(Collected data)
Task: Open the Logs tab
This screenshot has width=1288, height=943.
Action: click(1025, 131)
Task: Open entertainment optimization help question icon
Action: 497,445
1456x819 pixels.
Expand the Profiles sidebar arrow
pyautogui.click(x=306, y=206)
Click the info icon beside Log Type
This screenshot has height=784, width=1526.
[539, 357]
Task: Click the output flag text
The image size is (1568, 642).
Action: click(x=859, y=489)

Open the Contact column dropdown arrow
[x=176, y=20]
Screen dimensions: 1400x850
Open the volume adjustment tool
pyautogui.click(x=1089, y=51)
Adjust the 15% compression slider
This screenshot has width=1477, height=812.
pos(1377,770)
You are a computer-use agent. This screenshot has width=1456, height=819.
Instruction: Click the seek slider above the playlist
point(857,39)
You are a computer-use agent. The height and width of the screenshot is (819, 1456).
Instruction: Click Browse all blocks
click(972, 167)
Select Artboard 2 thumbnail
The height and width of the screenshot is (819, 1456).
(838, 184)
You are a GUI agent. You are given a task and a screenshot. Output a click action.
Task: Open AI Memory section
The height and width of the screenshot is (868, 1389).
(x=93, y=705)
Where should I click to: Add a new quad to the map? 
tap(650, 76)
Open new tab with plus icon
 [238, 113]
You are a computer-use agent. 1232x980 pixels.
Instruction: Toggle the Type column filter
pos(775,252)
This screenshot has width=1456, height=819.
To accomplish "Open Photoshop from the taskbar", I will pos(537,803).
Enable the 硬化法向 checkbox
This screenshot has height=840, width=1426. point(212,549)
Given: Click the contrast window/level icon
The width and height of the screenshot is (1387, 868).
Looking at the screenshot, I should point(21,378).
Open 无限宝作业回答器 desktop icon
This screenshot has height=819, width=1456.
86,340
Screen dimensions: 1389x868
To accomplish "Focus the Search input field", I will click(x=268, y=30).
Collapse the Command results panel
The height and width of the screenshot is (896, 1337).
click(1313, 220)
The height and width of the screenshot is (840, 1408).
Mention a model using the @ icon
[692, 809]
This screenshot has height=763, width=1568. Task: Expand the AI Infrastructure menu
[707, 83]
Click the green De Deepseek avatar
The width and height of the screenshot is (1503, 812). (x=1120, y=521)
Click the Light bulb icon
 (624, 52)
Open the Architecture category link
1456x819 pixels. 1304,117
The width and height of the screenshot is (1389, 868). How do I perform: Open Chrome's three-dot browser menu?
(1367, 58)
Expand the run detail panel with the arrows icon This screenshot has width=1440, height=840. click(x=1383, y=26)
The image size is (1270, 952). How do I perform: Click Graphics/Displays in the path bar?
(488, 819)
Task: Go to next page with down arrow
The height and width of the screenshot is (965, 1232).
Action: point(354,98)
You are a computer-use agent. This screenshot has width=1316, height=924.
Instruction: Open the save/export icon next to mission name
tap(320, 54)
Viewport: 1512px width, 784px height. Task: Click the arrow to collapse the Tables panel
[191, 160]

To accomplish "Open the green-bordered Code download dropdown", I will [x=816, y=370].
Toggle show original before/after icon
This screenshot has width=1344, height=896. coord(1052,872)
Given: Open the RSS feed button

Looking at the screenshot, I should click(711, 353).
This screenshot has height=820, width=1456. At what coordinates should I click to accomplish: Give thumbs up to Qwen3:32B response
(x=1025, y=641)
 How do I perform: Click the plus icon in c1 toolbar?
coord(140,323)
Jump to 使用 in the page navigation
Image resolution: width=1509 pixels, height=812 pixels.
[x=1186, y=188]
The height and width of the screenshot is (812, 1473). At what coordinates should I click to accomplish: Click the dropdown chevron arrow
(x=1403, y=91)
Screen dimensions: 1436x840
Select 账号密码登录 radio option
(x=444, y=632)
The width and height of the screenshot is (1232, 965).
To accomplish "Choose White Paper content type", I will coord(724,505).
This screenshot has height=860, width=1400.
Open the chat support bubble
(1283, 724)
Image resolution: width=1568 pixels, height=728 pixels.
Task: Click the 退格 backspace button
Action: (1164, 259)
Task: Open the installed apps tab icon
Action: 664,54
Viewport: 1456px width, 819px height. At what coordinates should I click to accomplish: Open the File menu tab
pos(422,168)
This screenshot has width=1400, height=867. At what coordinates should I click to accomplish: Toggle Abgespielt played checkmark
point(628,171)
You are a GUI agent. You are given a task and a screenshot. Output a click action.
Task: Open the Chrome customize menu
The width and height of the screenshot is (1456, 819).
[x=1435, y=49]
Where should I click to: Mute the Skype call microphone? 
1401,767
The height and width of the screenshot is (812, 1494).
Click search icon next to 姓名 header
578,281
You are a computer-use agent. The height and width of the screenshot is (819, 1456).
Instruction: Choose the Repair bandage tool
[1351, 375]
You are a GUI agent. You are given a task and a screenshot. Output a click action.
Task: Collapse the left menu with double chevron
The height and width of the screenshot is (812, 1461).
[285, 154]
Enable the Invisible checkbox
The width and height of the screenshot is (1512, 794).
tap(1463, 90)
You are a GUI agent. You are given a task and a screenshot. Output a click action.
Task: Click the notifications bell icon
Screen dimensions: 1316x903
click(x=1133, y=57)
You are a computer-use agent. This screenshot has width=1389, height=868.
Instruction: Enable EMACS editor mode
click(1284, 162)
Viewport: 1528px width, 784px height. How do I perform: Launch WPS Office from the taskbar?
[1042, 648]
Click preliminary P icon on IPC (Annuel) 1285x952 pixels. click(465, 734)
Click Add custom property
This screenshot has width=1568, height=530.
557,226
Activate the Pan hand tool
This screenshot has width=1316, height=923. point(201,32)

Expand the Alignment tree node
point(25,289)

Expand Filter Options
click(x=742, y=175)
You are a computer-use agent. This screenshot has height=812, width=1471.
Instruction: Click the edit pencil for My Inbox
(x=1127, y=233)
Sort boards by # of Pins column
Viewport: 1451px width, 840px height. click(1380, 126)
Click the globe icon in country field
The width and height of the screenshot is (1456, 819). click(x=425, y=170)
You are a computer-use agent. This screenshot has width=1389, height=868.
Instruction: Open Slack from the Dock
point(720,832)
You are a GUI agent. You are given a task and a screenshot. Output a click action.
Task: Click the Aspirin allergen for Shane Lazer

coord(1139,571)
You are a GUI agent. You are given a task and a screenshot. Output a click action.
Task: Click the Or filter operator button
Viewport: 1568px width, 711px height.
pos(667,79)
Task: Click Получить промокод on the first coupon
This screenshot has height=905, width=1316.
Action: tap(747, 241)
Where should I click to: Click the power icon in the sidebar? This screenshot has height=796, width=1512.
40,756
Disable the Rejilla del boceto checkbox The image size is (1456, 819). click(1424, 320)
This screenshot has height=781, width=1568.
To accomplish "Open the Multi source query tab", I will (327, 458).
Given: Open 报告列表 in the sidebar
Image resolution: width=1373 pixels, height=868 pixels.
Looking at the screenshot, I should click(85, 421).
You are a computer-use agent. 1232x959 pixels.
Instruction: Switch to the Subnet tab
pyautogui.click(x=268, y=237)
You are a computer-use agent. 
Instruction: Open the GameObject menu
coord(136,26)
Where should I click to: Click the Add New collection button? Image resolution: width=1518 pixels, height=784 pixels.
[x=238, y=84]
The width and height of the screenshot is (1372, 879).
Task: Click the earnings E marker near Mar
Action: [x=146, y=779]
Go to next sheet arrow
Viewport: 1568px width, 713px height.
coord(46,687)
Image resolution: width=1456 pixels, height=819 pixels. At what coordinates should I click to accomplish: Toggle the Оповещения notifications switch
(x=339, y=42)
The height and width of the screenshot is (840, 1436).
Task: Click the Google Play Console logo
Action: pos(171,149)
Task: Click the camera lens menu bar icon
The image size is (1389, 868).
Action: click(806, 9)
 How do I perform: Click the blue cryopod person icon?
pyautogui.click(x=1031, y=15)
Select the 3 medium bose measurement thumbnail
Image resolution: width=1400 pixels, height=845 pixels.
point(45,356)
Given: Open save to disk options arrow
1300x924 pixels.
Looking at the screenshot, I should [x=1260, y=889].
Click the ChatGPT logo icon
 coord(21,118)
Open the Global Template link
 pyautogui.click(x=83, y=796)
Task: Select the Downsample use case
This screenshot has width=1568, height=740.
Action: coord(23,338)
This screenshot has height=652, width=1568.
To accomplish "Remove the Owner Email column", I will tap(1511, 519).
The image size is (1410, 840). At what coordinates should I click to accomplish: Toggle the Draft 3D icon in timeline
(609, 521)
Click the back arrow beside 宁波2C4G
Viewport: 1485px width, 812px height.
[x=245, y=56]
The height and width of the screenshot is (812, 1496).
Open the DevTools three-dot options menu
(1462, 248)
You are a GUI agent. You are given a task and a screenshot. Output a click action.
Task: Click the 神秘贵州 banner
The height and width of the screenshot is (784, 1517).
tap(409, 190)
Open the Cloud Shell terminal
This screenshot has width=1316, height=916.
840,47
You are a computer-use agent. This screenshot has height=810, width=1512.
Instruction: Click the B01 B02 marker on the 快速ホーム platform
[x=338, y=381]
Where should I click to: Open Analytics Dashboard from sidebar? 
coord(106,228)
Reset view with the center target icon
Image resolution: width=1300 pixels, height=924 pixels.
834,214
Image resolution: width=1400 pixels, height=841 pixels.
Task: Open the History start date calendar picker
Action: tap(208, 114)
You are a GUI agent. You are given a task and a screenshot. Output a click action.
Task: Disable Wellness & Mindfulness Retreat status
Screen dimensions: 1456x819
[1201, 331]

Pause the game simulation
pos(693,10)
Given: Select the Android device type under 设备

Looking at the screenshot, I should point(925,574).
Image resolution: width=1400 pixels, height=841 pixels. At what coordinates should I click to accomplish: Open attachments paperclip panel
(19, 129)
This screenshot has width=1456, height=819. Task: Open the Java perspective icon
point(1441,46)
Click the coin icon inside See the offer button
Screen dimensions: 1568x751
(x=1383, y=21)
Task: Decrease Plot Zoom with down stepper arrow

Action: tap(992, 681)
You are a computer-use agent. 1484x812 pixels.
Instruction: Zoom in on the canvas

**WHAT NEEDS TO BE DONE**. An exact, complete copy of the lines above from the one with "You are a computer-use agent. 1232x980" through the one with "has width=1316, height=924." is the whole answer.

**YOUR RESPONSE**.
You are a computer-use agent. 1232x980 pixels.
Instruction: Toggle the Type column filter
pos(775,252)
This screenshot has width=1456, height=819.
To accomplish "Open Photoshop from the taskbar", I will pos(537,803).
Enable the 硬化法向 checkbox
This screenshot has height=840, width=1426. point(212,549)
Given: Click the contrast window/level icon
The width and height of the screenshot is (1387, 868).
Looking at the screenshot, I should point(21,378).
Open 无限宝作业回答器 desktop icon
This screenshot has height=819, width=1456.
86,340
Screen dimensions: 1389x868
To accomplish "Focus the Search input field", I will click(x=268, y=30).
Collapse the Command results panel
The height and width of the screenshot is (896, 1337).
click(1313, 220)
The height and width of the screenshot is (840, 1408).
Mention a model using the @ icon
[692, 809]
This screenshot has height=763, width=1568. Task: Expand the AI Infrastructure menu
[707, 83]
Click the green De Deepseek avatar
The width and height of the screenshot is (1503, 812). (x=1120, y=521)
Click the Light bulb icon
 (624, 52)
Open the Architecture category link
1456x819 pixels. 1304,117
The width and height of the screenshot is (1389, 868). How do I perform: Open Chrome's three-dot browser menu?
(1367, 58)
Expand the run detail panel with the arrows icon This screenshot has width=1440, height=840. click(x=1383, y=26)
The image size is (1270, 952). How do I perform: Click Graphics/Displays in the path bar?
(488, 819)
Task: Go to next page with down arrow
The height and width of the screenshot is (965, 1232).
Action: point(354,98)
You are a computer-use agent. This screenshot has width=1316, height=924.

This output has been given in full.